## What to work on
Filter on the word "field": copy each matching line from the listing below.

[Opening Data provided section]

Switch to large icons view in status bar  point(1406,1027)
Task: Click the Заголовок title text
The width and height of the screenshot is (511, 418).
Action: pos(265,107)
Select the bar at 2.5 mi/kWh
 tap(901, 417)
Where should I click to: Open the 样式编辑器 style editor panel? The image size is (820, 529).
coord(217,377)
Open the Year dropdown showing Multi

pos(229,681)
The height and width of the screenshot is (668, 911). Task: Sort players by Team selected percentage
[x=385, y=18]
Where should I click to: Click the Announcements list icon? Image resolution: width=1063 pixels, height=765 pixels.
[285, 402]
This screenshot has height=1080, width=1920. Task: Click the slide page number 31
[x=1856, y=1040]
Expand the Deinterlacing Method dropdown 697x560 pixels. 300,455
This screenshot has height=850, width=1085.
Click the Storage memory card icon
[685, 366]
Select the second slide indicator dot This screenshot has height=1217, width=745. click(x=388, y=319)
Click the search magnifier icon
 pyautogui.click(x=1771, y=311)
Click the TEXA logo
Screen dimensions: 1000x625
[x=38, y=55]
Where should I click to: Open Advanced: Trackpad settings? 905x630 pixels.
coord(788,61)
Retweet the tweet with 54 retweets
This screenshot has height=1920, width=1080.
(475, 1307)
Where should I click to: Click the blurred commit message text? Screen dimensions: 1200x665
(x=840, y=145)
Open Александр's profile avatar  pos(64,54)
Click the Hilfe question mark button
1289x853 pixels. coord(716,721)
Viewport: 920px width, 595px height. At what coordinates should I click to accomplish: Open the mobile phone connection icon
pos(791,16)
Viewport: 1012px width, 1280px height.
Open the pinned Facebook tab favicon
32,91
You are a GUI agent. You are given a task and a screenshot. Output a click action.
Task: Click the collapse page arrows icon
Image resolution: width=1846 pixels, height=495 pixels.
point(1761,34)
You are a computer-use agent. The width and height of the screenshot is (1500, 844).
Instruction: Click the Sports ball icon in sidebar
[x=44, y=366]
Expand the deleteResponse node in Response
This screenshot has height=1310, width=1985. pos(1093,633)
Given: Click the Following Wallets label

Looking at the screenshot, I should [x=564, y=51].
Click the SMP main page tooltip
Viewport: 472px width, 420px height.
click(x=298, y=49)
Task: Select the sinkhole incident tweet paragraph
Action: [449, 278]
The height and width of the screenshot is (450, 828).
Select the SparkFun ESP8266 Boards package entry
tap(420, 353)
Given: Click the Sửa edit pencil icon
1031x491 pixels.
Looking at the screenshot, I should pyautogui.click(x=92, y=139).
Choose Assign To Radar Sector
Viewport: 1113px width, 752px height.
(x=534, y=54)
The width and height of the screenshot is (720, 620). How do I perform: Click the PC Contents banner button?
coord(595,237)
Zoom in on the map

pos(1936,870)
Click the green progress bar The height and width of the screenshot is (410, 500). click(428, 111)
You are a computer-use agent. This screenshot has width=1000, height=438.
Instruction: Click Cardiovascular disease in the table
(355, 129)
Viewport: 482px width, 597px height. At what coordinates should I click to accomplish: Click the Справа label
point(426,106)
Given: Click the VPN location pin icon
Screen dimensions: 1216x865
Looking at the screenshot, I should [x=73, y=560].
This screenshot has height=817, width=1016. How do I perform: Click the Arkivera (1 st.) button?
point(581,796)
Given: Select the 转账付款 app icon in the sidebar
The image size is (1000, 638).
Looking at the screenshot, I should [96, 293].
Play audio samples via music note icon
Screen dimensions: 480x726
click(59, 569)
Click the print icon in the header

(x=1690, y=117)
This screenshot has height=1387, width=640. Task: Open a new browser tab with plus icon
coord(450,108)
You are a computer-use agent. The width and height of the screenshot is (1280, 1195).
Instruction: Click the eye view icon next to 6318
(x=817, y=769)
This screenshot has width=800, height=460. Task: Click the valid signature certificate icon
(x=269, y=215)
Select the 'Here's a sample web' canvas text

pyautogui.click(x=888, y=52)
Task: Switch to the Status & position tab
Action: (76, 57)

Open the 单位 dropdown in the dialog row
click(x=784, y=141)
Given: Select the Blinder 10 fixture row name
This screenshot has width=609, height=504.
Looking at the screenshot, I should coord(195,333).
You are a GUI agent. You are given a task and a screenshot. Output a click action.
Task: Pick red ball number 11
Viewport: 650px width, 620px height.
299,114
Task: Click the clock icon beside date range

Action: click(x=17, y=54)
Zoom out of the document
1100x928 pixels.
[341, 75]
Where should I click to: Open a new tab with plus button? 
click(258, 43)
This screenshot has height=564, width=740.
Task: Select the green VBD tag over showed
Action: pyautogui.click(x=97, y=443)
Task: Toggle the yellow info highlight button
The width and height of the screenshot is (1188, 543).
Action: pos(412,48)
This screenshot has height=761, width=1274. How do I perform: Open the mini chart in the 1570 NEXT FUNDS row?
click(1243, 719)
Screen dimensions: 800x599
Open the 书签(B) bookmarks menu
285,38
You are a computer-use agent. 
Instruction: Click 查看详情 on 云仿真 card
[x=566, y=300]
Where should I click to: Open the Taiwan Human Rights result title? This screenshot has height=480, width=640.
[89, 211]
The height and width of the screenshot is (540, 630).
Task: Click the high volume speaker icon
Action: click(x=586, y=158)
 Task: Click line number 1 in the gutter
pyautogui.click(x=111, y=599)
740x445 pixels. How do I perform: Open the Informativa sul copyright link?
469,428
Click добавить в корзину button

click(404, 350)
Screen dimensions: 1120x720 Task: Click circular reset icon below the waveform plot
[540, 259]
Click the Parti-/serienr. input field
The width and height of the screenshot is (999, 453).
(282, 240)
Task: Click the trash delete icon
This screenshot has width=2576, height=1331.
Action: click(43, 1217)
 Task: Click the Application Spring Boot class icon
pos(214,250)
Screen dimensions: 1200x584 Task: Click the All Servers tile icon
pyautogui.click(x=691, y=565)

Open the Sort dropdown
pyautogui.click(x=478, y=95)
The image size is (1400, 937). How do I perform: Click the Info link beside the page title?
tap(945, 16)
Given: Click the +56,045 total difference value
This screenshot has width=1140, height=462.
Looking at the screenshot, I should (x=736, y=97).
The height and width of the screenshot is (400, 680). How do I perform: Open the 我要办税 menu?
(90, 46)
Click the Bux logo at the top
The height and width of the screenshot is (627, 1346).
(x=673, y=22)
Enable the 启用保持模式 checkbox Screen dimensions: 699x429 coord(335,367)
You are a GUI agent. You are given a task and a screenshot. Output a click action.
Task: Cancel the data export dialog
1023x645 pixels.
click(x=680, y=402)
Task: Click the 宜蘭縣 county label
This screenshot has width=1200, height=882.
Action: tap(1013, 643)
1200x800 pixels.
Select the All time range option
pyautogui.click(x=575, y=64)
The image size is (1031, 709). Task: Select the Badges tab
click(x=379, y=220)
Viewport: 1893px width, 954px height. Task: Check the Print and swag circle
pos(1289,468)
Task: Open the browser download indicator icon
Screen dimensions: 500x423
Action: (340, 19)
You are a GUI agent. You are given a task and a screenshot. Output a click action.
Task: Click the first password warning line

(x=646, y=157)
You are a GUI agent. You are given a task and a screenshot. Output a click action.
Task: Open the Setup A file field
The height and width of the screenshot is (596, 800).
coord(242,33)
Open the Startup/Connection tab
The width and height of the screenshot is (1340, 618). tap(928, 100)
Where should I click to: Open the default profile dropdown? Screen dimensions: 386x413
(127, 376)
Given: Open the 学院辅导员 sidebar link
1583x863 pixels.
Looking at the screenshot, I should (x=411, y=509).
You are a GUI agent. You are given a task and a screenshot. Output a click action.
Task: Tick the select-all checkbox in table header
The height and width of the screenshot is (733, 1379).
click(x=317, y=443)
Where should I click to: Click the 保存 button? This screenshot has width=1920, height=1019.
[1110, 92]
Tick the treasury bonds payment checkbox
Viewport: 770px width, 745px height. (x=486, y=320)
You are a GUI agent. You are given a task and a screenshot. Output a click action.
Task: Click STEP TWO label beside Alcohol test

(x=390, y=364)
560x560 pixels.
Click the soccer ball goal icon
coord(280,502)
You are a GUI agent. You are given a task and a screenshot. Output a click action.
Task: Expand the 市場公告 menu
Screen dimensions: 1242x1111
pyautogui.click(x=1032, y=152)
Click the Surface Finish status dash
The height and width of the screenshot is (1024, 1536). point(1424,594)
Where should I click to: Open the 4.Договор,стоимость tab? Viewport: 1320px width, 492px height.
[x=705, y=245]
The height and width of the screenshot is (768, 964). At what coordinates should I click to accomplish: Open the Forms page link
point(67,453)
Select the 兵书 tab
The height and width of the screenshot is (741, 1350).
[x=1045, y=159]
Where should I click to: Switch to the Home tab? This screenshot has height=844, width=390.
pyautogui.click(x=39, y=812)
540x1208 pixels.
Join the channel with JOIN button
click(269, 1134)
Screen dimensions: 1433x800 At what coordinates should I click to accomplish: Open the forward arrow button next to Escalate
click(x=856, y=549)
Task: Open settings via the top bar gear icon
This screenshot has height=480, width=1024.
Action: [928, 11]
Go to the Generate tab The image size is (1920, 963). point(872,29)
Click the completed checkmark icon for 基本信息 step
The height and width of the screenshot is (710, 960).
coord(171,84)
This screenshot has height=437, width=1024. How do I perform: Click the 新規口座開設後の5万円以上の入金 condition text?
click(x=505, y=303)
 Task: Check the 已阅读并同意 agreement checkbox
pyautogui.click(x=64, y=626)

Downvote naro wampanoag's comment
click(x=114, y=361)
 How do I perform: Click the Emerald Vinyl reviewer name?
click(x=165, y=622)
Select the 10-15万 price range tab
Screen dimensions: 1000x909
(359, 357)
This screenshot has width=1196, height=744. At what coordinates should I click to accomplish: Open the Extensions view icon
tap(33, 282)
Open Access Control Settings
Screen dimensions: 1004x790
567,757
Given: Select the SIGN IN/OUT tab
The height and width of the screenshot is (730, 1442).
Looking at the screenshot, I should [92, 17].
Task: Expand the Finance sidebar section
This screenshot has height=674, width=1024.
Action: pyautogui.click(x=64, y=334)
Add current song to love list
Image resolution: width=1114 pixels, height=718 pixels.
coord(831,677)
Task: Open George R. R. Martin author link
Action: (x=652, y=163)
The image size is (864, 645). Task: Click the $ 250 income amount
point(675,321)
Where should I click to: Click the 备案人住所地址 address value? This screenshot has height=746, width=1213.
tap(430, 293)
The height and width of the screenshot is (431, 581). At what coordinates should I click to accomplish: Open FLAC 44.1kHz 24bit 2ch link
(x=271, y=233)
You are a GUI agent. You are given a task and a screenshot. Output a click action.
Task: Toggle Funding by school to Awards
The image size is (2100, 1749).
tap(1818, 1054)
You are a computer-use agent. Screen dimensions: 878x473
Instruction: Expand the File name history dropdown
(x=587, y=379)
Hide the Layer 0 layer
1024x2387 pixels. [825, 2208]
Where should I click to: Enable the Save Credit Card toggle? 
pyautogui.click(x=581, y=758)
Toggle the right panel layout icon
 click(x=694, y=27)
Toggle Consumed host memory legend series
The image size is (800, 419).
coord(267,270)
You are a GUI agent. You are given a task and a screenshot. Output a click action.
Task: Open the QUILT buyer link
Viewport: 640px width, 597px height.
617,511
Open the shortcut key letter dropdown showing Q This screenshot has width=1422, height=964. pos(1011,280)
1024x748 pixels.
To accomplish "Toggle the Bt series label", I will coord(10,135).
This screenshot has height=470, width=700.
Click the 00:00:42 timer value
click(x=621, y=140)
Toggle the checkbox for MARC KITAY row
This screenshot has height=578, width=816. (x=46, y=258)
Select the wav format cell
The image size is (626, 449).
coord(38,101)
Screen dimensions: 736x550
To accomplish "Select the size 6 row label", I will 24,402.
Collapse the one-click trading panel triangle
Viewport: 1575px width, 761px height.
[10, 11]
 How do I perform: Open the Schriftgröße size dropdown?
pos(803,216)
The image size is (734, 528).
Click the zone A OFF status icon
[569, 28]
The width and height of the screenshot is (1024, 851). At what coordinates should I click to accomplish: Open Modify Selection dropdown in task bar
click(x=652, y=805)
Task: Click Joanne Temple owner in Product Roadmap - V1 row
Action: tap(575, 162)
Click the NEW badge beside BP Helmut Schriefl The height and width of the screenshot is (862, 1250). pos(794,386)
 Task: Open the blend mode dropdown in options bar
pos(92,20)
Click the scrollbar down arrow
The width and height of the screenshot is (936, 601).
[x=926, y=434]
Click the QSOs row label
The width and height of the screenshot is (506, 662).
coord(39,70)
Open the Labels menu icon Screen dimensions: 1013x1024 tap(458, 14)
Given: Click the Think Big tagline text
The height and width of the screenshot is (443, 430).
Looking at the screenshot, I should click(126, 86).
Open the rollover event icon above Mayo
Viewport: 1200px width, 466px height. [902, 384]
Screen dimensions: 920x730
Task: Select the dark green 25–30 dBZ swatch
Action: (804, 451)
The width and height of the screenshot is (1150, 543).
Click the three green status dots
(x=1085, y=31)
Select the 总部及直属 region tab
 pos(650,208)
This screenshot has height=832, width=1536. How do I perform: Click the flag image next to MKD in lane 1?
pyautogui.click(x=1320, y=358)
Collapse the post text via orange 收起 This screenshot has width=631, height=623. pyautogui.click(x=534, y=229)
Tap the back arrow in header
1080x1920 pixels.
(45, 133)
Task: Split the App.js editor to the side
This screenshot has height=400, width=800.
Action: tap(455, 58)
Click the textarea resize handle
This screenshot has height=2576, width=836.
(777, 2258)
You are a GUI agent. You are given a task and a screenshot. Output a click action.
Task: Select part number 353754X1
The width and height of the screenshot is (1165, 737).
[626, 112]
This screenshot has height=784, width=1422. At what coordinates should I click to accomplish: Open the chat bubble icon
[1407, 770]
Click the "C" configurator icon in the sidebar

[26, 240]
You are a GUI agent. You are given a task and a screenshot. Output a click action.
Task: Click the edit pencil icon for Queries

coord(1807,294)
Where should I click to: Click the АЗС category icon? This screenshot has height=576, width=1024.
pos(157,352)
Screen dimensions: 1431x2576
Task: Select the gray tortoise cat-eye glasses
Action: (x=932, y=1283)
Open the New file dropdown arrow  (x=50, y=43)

[Closing Data provided section]

## Result
Click the Parti-/serienr. input field
Task: Open the Setup A file field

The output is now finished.